Looks cracking, love a black TT just cleaned 8)


----------



## carlsicesilverTT (Jun 30, 2016)

What brand of car washing shampoo/polish/wax do you use on your car?

I've got meguairs ultimate wash and wax and MER autoshine polish and finishing wax.

Is it advisable to use same brand shampoo and polish/wax?

When I ran out of MER shampoo I used meguairs ultimate wash/wax on next wash. It gave me impression it removed the mer polish and wax as I noticed decreased beading :?

Just my imagination I guess?


----------



## suzannec (May 20, 2017)

Looking good! I also made use of Autoglym's Super Resin Polish at the weekend but I fear the car hasn't seen polish in a long while so it is going to need a few more coats at the weekend!
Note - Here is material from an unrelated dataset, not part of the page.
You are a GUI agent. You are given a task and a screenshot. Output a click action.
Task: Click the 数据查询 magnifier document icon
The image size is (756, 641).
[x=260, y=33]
I plan to wax at the weekend too.


----------



## Stem (Jul 14, 2015)

Looks great - but I bet a nightmare keeping clean.


----------



## Gaz78 (Mar 15, 2017)

Stem said:


> Looks great - but I bet a nightmare keeping clean.


Not at all.....its dead easy to keep clean :roll:


----------



## Gaz78 (Mar 15, 2017)

carlsicesilverTT said:


> What brand of car washing shampoo/polish/wax do you use on your car?
> 
> I've got meguairs ultimate wash and wax and MER autoshine polish and finishing wax.
> 
> ...


I use any wash and wax type shampoo like turtlewax etc, then gave the bonnet a going over with Maguires compound just to remove some swirl marks, then finished with the super resin polish.
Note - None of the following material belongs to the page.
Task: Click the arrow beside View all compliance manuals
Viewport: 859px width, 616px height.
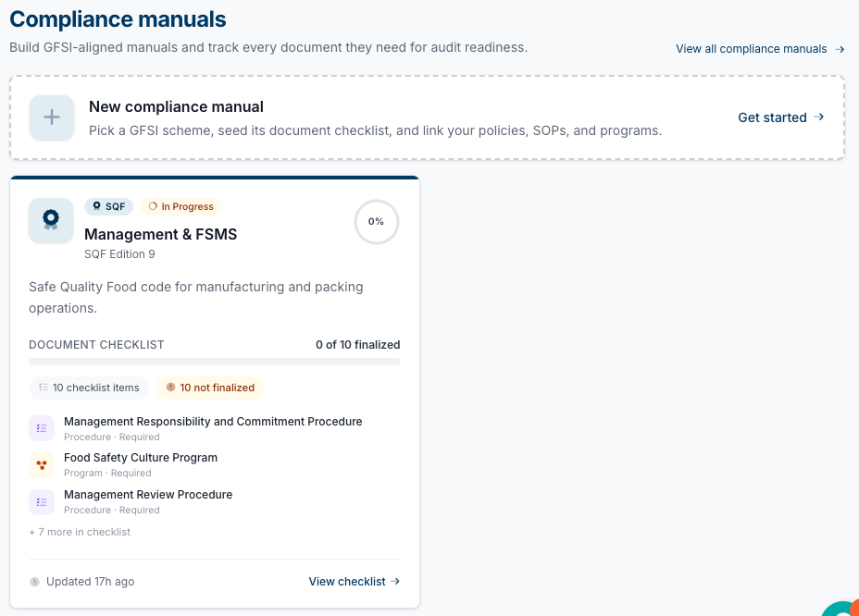Action: click(840, 49)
The thing I like with autoglym polish is it's very easy to buff off without too much effort.


----------



## suzannec (May 20, 2017)

Gaz78 said:


> The thing I like with autoglym polish is it's very easy to buff off without too much effort.


I found it easy too but then I had just used a clay bar! 
I plan to use some meguiars wax at the weekend, the car needs sealing. The rain proved a point today though - beaded nicely!


----------



## bertiebowser11 (Mar 13, 2017)

looks fab! If you dont have chrome fog surrounds just spray them, I did, pop the plastic front off, 10 min job and makes a hell of a difference, especially if you have replaced with chrome front grille


----------



## TT-driver (Sep 14, 2010)

Damn! I still like that TTS grille very very much!

Nice looking TT.


----------



## Gaz78 (Mar 15, 2017)

TT-driver said:


> Damn! I still like that TTS grille very very much!
> 
> Nice looking TT.


Why thank you 8)


----------



## Bueller (Mar 18, 2017)

Lovely looking tts. I think it looks great in black....but I am biased! Mine has a 100k on her but the paint still looks good.


----------



## ttdan3.2v6 (Apr 25, 2019)

At the risk of stating the obvious, you do know that Polish is not a finishing product, merely a preparation for a wax or ceramic coating finish? The resin polish has no protective qualities, it is a cleaner only.


----------